Toronto’s Lack of Wheelchair-Accessible Taxis Could be ‘Embarrassing’ for Pan Am Games

By Jessica Smith
Metro Toronto
March 27, 2013 Updated: March 27, 2013 | 9:56 am

Most able-bodied people would be outraged if their taxi driver charged them $35 for a two-block ride, but many wheelchair users in Toronto say that has been their experience.

The city is undergoing a major review of the taxi system and the Disability Issues Committee is asking for a major change — to make all taxis wheelchair accessible by 2025 and a “significant number” accessible by the Pan Am and Parapan Am Games in 2015.

Ann Kennedy, who works at Spinal Cord Injury Ontario and uses accessible taxis, says 2025 is too long a wait.

In her experience, all of the taxi companies charge a flat rate for wheelchair customers, instead of a metered rate.

“Even if you’re only going two blocks, you pay something in the neighbourhood of $35 to $45,” she said. “I haven’t been in a standard meter rate taxi in a long time, but I know it’s not that much.”

That’s if people in wheelchairs can get a cab in the first place, Kennedy said. Sometimes a taxi will be available, other times there just isn’t one, because most accessible taxis are contracted to Wheel-Trans and their customers will take priority.

“There’s no spontaneity in life when you have to organize your transportation a day in advance,” she said.
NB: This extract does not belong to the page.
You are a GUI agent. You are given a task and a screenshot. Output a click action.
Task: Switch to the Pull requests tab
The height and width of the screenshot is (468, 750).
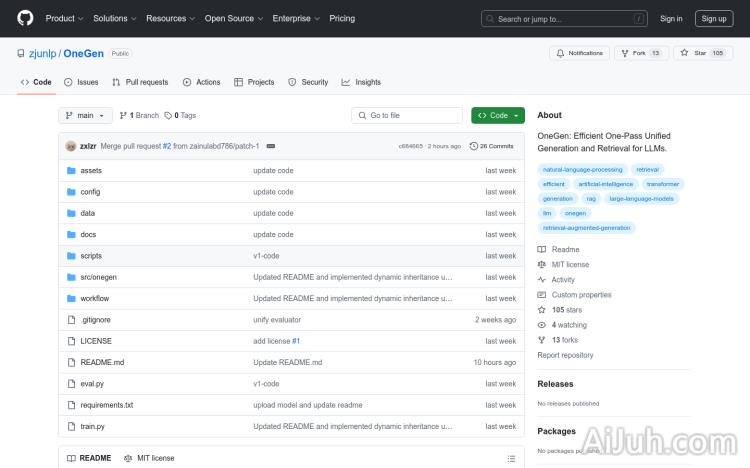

For example, Kennedy says one of her friends was recently offered a last-minute doctor’s appointment but found the only way to get there was to drive her power wheelchair in -12 C degree weather. Even then, she was a half-hour late.

The reason it’s so hard to get an accessible taxi in Toronto is because there are only 85 accessible taxi licenses, making up only 3.5 per cent of all taxis in the city, including the cabs under contract with Wheel-Trans.

Yin Brown, a member of the Disability Issues Committee, said the disabled community in general would use taxis more often if there were taxis available.

“Some have to go to the hospital more, some can’t get to or use the TTC routes. We are potentially a frequent user of accessible taxis. I hope that a taxi company would see that people with disabilities are a major customer base,” she said.

Unleashing that suppressed demand for taxicabs could benefit taxi drivers and companies, who often complain there are not enough fares to go around, said James Cooper, head of Taxi Research Partners, who has been hired by the city to delve into Toronto’s taxi problems and advise city councillors about how many cabs should be on our streets.

“We have people choosing to not even make a trip because they don’t believe the services will be there,” Cooper said.

Toronto accessible taxis could hit a crisis point during Parapan Am Games, advocates say.

The city needs to move fast if it’s going to have an accessible taxi service ready for the Pan Am and Parapan Am Games in 2015, Brown confirmed.

“Even right now, there are insufficient accessible taxis on demand. You can imagine, when we have to host all these people. How is that going to happen?” she said. “I don’t see how they’re going to do it, unless they increase the number of accessible taxis and start planning for it now.”

John Nunziata is a lobbyist representing Wheelchair Accessible Transit Inc., which offers flat-rate accessible transportation and is seeking to set up an accessible taxi service offering metered fares.

He warned the city’s licensing and standards committee a their March meeting that Toronto could be “embarrassed” by the situation during the games.

“The city need a contingency plan in order to ensure that when those games take place, when the eyes of the world are on the City of Toronto, that the City of Toronto is not embarrassed by the fact that a good number of those athletes and their families and others will not be able to secure an accessible vehicle or be treated equally in Toronto,” he said.

Organizers of the Pan Am and Parapan Am Games will ensure that the games are as accessible as possible for all of the visitors and participants, said spokesman Teddy Katz. Games organizers are working with the Ministry of Transportation and with municipalities on an accessible transportation plan, which is on track to be completed later this year.

Katz couldn’t say at this time if Toronto’s accessible taxi system would play any role in that plan.